Burns focused on the workforce – another uniquely New Hampshire issue in an aging state trying to retain a young employee base – calling for critical manufacturing to return to the United States.

Pharmaceuticals, food, vitamins and other products can be made domestically, he said. It would bring business out of China, which poses a national security threat.

Williams, who is endorsed by the Tea Party Express, a political action committee that supports the Tea Party movement, turned to a national proposal. She promised to abolish the Department of Education as her first act in Congress.

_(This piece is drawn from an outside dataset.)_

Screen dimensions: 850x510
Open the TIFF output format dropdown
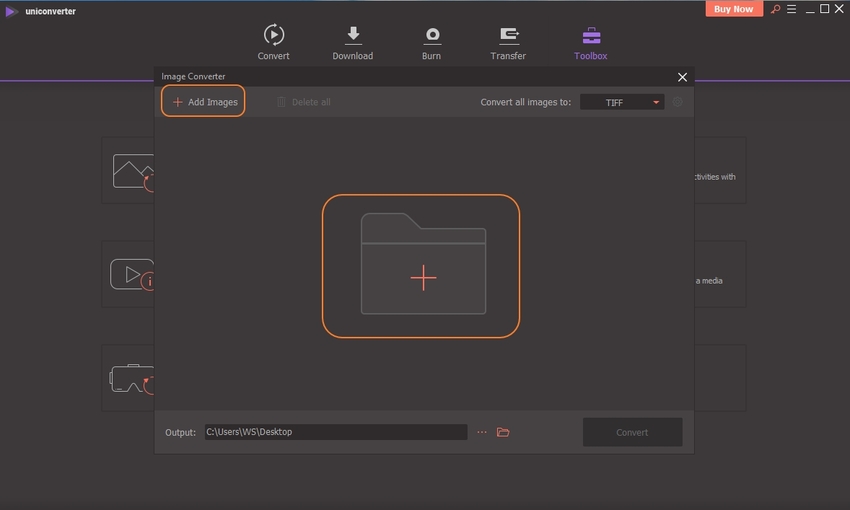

“As a mother of three, and someone who was totally indoctrinated in communist China, I see how American parental rights are being marginalized and the left is taking over our classrooms,” she said. “The Biden administration’s educational department is going to have taxpayers’ money to teach critical race theory and gender affirmation stuff in our schools.”

With inflation at a 40-year high in July, all three candidates agreed that federal spending is the source of increased prices. If elected, each vowed to cut costs and focus on the deficit.

Hansel certified he is the only candidate that currently is responsible for maintaining a budget as the mayor of Keene.

Inflation comes from the increase in government handouts with pandemic relief programs, said Burns. The government should stop providing subsidized housing and energy costs, as well as canceling student debt.

“Ultimately, it is the printing of money that needs to stop,” he said. “It needs to stop now across the board, that is the only way we can reign in this inflation issue.”

Williams agrees – inflation is caused by uncontrolled federal spending, she said.

“The highest inflation rate in the past 40 years is killing my American dream, my children’s American dream,” she said. “People cannot afford anything.”

The winner of Tuesday’s primary will square off against Kuster, a Democrat who is running unopposed.

There is no clear front runner in the race, with an August poll from Saint Anslem College finding 65 percent of voters were undecided. Among the rest, Burns held a slight advantage at 12 percent, with Hansel and Williams trailing at 10 and 8 percent, respectively.